If Cooper helps Vinh get to American lines (with a big sack of gold and cash he’s stolen from prisoners) the two of them can avoid Hanoi altogether and go free. Without the inclusion of the other prisoners, Cooper refuses. After kicking the ass of Sparks, a recalcitrant POW who disagrees with his plan, Cooper stonyfaces Vinh into caving, and they all roll out of camp with the POW’s hidden in a water truck.

Inevitably, the truck is shot up and the guys pile out into some hand-to-hand combat/yelling etc, in which Vinh disappears. Having discovered the sack of loot, Cooper stashes it and Sparks takes off in a jeep thinking he has it. Vinh returns and gives chase in another jeep. Cooper and the remaining guys follow in wooden canoes until they meet up with some other GI’s searching for help for their besieged base on Radar Hill.

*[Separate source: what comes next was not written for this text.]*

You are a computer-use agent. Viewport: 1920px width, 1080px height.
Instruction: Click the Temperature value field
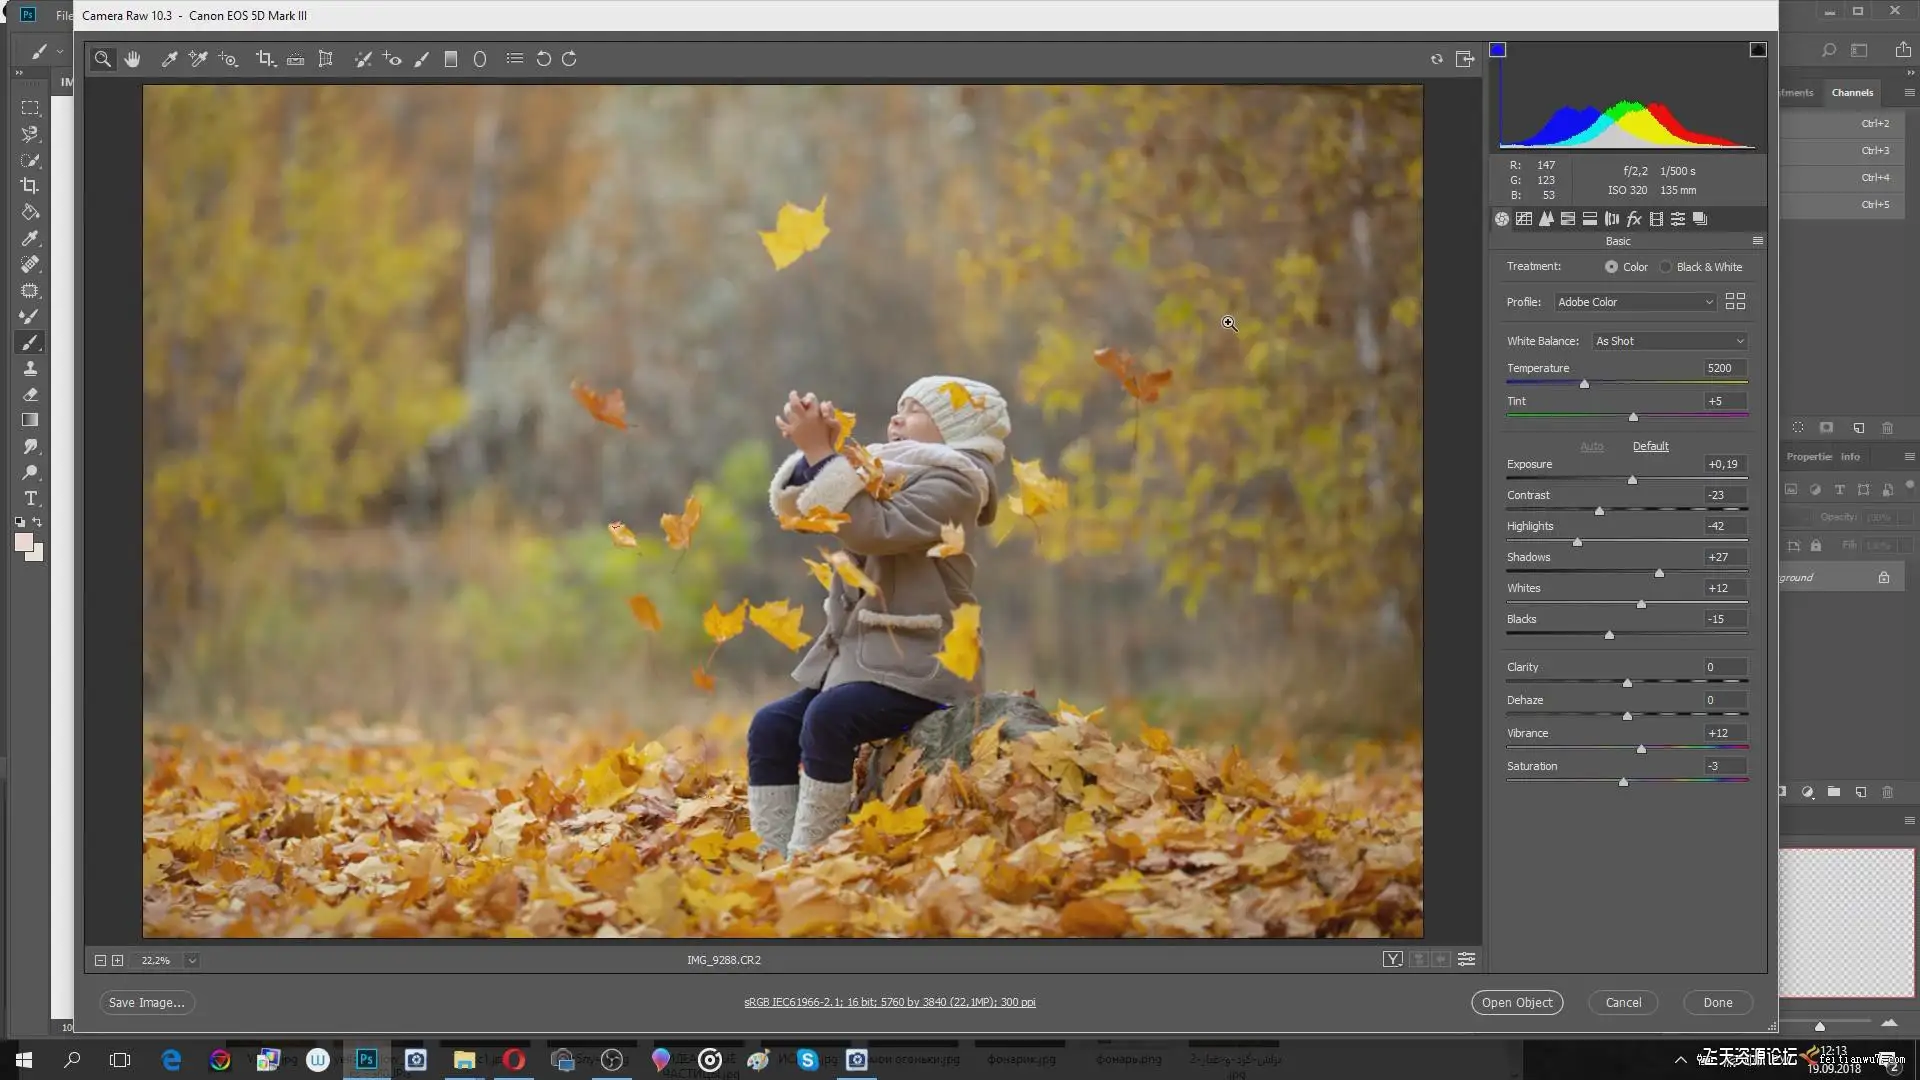[x=1724, y=368]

With little time left to one up Norris’s Col. Braddock, Col. Cooper goes to the rescue once again, this time all alone until the other guys gung ho into the fray with hoots, hollers a dirtbike and a hole in the chest. Oozing big dumb water buffalo heroics, and frankly, flat out stupidity, all while draped in an American flag, Cooper smashes through the walls of subtlety to reach the inner sanctum of excess.‘Namsploitation is arguably a fun little niche from the video era, but this movie manages to use the entertaining staples of the genre to make 90 minutes feel like 190. I lost count of false endings and secondary and even tertiary characters. The one redeeming characteristic is that despite it’s plentiful use of war violence it refrains from the overt sadism of the Norris MIA series, and if one doesn’t nitpick the inaccuracies and machismo, it’s still pretty ridiculous fun.